The Breakthrough Sample: Pete Rock & C.L. Smooth Feat. Rob-O & Deda, “In The Flesh” (from The Main Ingredient, Elektra, 1994)
It’s been over 30 years since “Nobody Beats The Biz,” and interpolating or sampling Miller’s voice still far and away remains the most frequent usage of “Fly Like An Eagle.” But when there’s an exception, and the exception involves Pete Rock, watch the fuck out. The Main Ingredient came out in ’94 as the second (and last) album Pete Rock put out with C.L. Smooth, and it would probably be the undisputed highlight of his production slate that year if it wasn’t for this one beat he did for the debut album by some dude from Queens.
If you want to know just how many steps Pete Rock was ahead of most other producers, listen to what he does with “Fly Like An Eagle”: OK, right, there’s the obligatory vocal clip, “time” reverbed into King Tubby space, just a cameo of a sample that comes back during the scratch montage between verses. But then a few bars later, over the densely layered beat that rides primarily on a smoothly gliding George Benson loop, there’s a fragment of that Joachim Young Hammond B3, emerging like a sudden, unexplainable chill the first time and settling into a brisk counter-melody as the verse goes on. And then every time each verse comes to its closing lines, Pete drops in a whiff of the “Space Intro” synthesizer that preceded “Fly Like An Eagle” on the titular LP as a kind of flourish that links the end of the previous verse to the beginning of the next.
Yeah, that’s pretty wild. You know what else is wild? Where he got some of those drums. It’s goddamned Breakception.
The Weirdo Sample: Slum Village, “Climax (Girl Shit)” (from Fantastic, Vol. 2, GoodVibe, 2000)
Dilla. It took me long enough to get to him, huh? There’s a thousand reasons to dork out over his work, from his connections to countless icons of underground hip-hop and R&B to the notion that he never got as much credit as he deserved during his tragically cut-short lifetime — the old story of the under-the-radar genius, the secret weapon beatmaker to the stars turned cult hero.
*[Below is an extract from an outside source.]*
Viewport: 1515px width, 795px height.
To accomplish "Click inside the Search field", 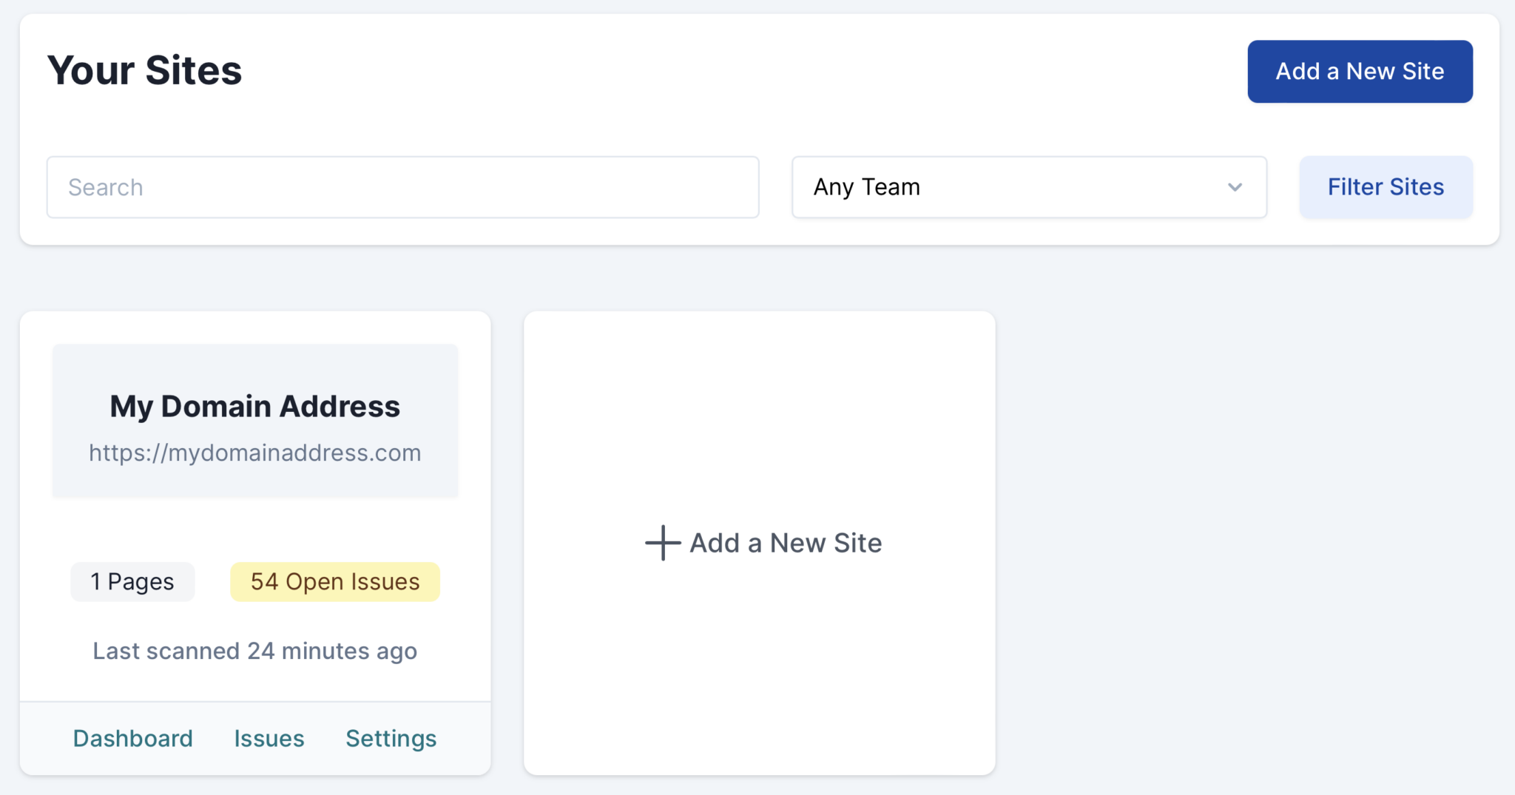I will [x=402, y=187].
I could go on for a while, but let’s just focus on this track for now: As a beat, it’s a prototype for his characteristic Soulquarians-era productions, recorded in the late ’90s but shelved temporarily when their label A&M got absorbed into Geffen/Interscope. That means it features the kind of crisp snares that have so little reverb it’s like they’re the exact counterpoint to gated drums, while the melodies on the verse (sourced from a Tomita synthesizer version of Debussy’s “Clair de lune”) are so smeared and gauzy they’re more Brian Eno than Bernie Worrell. So when he brings the “Space Intro”/”Fly Like An Eagle” synthesizers in? Whoooooooosh.
Here’s the thing, though: it might not be the weirdest thing Dilla’s ever done, but given the context — letting this space-synth ascend during the breathily-sung chorus of a track about trying to swing a threesome — I now have to think about where “Fly Like An Eagle” fits in sex-rap terms, and that’s kind of messed up.
The Recent Sample: MatthewDavid, “Slipppin'” (from Time Flying Beats, Leaving Records, 2018)
Wait: Time slipping into the future sounds goddamned existentially frightening. That might mostly count when it comes to actual chronological movement, but Brainfeeder alumnus/beat annihilator MatthewDavid has figured out that it can also be a harrowing prospect when it’s applied to time signatures, so he rapidly processes that titular word through a Frankenstein’s Monster of boomin’-system bass, stuttering breakcore, frantic trap, disoriented jungle, and various other successful efforts to find out exactly what the precise opposite vibe of “Fly Like An Eagle” actually is. The answer: getting caught in its talons.